Finlandia, el país líder en rankings mundiales que ha decidido coger el casco y romper su neutralidad

Finlandia suele convivir entre tópicos. Mucho frío, muchas saunas, país feliz y educación en otro nivel son algunos. Lo típico no se aleja mucho de la realidad. El país nórdico, que ha decidido romper con años y años de no alineamiento y solicitar su ingreso en la OTAN, lidera varios rankings internacionales que refuerzan su ejemplo en materia de Estado del Bienestar.

El calificativo que más le acompaña es el de «país más feliz del mundo». De hecho, Finlandia lleva cinco años seguidos liderando el Informe Mundial de la Felicidad (World Happiness Report), una lista elaborada por Naciones Unidas en la que se analizan seis variables para determinar el nivel de felicidad de un país: la renta per cápita, el apoyo social, la esperanza de vida, la libertad de elección, la generosidad y la corrupción. España, en esta tabla, alcanza el puesto número 29.

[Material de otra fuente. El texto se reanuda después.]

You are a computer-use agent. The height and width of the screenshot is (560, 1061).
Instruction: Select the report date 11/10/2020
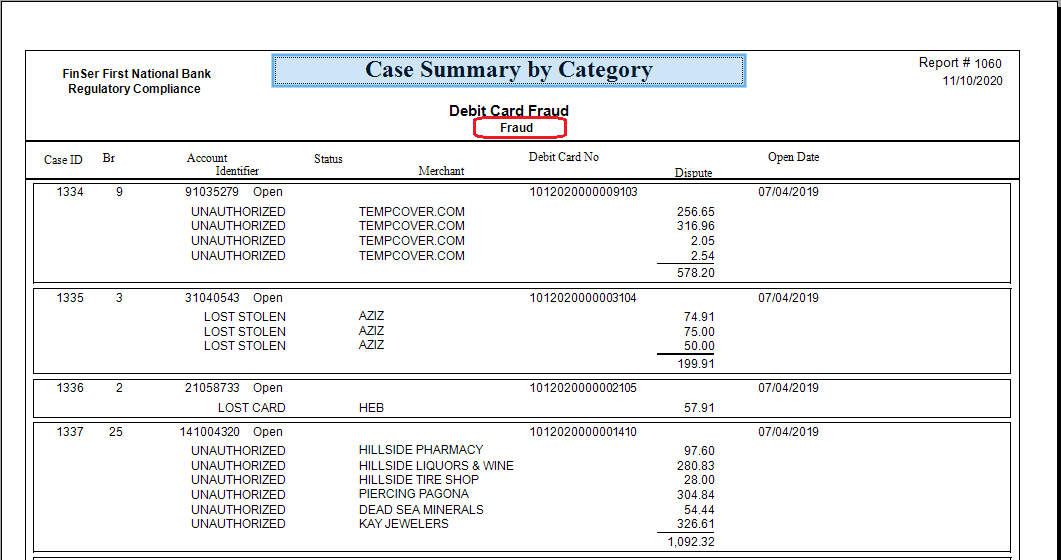pos(972,81)
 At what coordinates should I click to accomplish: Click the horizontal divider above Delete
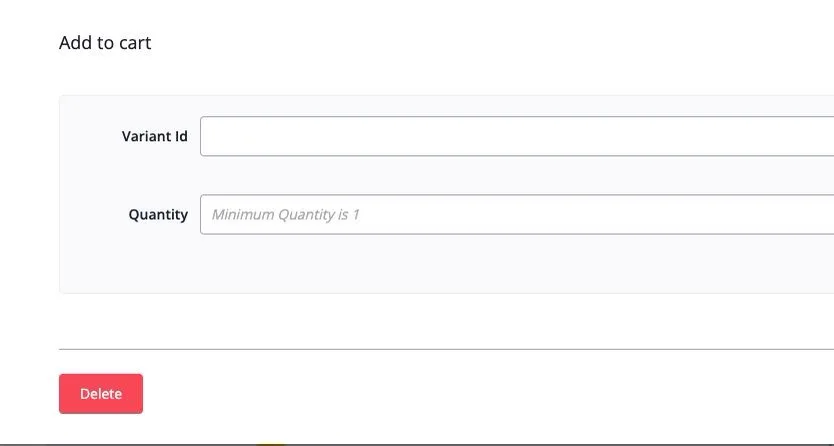tap(446, 349)
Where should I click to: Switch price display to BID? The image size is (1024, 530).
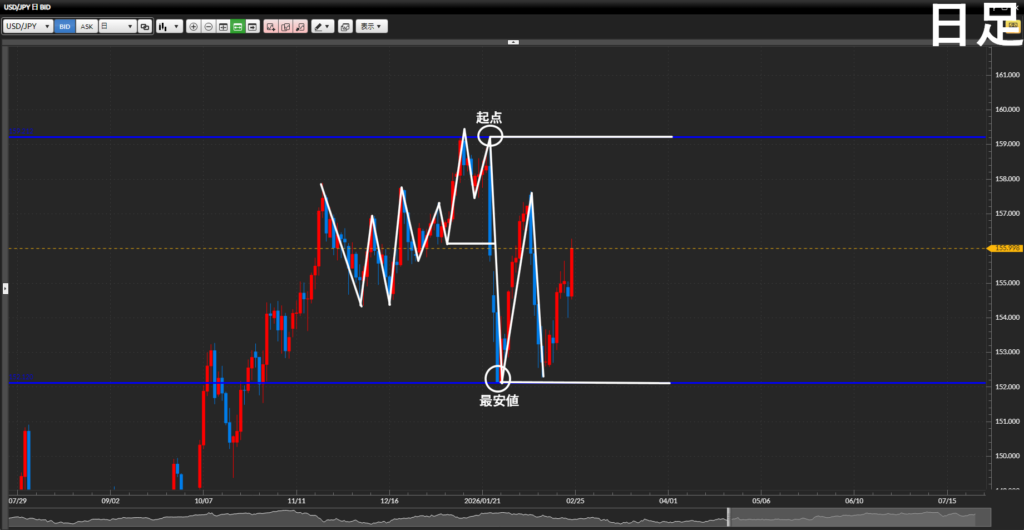pos(65,26)
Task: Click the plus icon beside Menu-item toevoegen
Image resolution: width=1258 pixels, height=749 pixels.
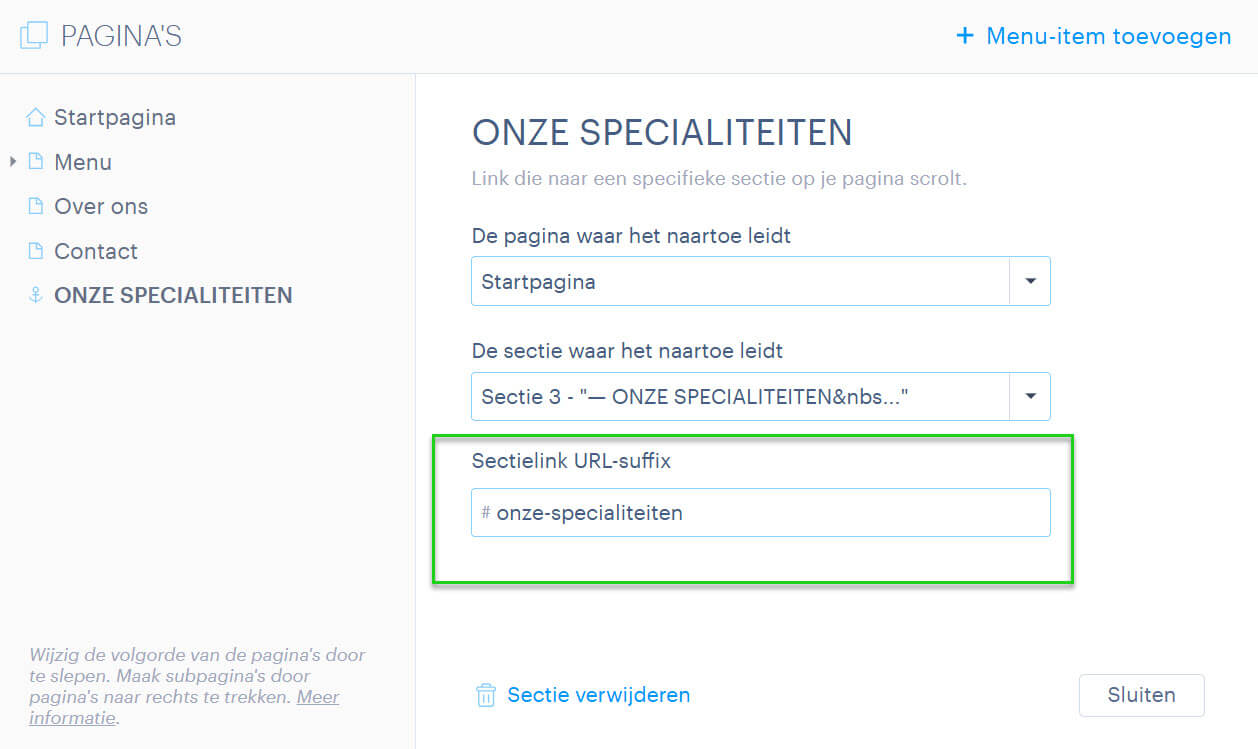Action: [965, 36]
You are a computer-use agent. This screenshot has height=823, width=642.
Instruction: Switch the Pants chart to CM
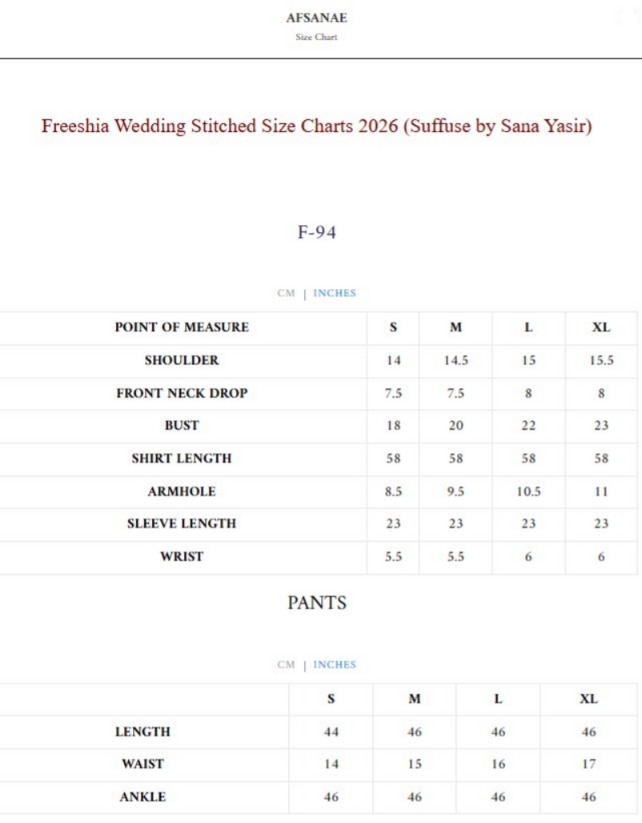click(x=286, y=664)
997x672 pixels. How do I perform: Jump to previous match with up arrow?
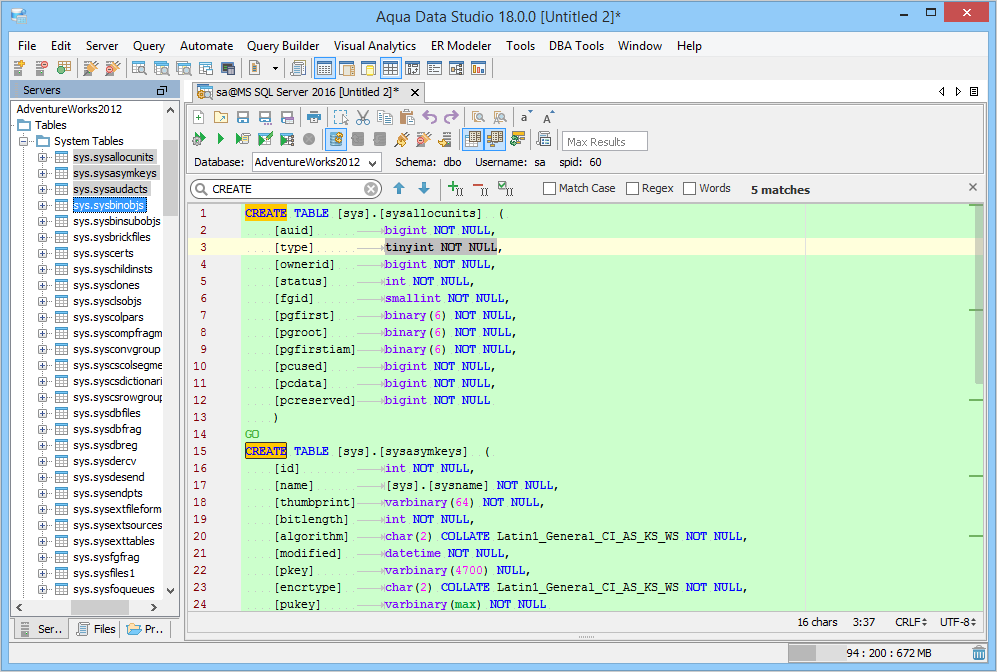click(x=399, y=188)
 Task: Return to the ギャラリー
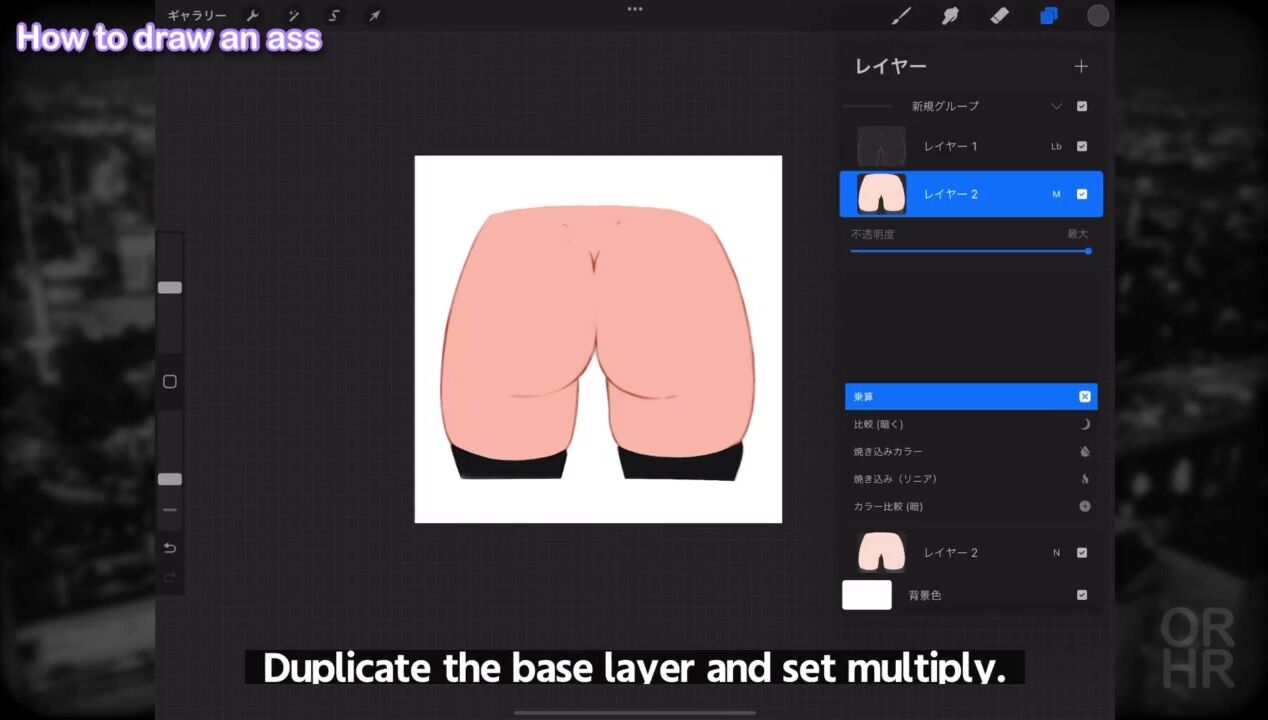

En la sexta variable analizada por la ONU, la de la corrupción, el país ocupa el primer puesto, empatada con Dinamarca y Nueva Zelanda, según el último Índice de Percepción de la Corrupción
publicado por Transparencia Internacional. Éste índice clasífica a los países puntuándolos de 0 (muy corruptos) a 100 (muy limpios) según el nivel de percepción de corrupción del sector público que tienen sus habitantes. En el caso de Finlandia, la puntuación es de 88; en el de España, 61. Sudán del Sur, según el ranking, sería el país más corrupto según sus habitantes, con una puntuiación de 11.

Otra lista internacional que lidera el país es el Índice de la Economía y la Sociedad Digitales (DESI), un informe anual publicado por la Comisión Europea que supervisa los avances de los Estados miembros de la UE en el ámbito digital, véase uso de internet, implantación y cobertura de la banda ancha fija y móvil, digitalización de las empresas…

Finlandia también sale bien parada en el Índice de democracia
de ‘The Economist’, que determina el rango de democracia en 167 países en base a indicadores relacionados con las libertades civiles, el funcionamiento del gobierno o la participación política. En este caso, en el informe de 2021, ocupa el tercer puesto, solo por detrás de Nueva Zelanda y Noruega.

El ‘paso atrás’ en Educación
En 2001, la OCDE publicaba por primera vez el informe del Programa Internacional para la Evaluación de Estudiantes, popularmente conocido como informe PISA, un estudio que mide el rendimiento de los alumnos en matemáticas, ciencia y lectura. Finlandia sorprendió a todos y se aupó entre los primeros puestos, siendo considerado desde entonces y en sucesivos informes un país de excelencia académica.

Sin embargo, el paso de los años ha revelado lagunas en su sistema educativo. El último informe PISA, de 2018, la sitúa, por ejemplo, entre el puesto 12 a 18 del conjunto de los países y regiones participantes en matería de matemáticas y, en competencia científica, pese a mantener puestos altos, ha empeorado en 41 puntos su resultado desde 2006.

En 2018, el sindicato de profesores mayoritario en el país pedía una inversión de alrededor de 1.000 millones de euros «para volver a nuestro nivel de 2012 y a la calidad de educación media nórdica», en referencia a países como Dinamarca, Noruega o Suecia.

Adiós a una neutralidad histórica
«Ser miembro de la OTAN reforzaría la seguridad de Finlandia. Como miembro de la OTAN, Finlandia reforzaría también a la Alianza en su conjunto. Finlandia debe ser candidata a la adhesión sin demora», consideraron en un comunicado común el presidente Sauli Niinisto y la primera ministra Sanna Marin.

La toma de posición de los dos dirigentes marca la tendencia que seguirá el país, que comparte una frontera de 1.300 kilómetros con Rusia a la que le une un pasado de guerras. Finlandia fue una provincia rusa (de 1809 a 1917) y también fue invadida por la Unión Soviética en 1939. Posteriormente, ha estado sometida a una neutralidad forzada por Moscú durante la Guerra Fría, aspecto con el que ha decidido romper.

El apoyo popular también refrenda la decisión: un 76% de los 5,5 millones de finlandeses es favorable a unirse a la OTAN, según un sondeo publicado el pasado lunes. Antes de la guerra en Ucrania este porcentaje rondaba el 25%.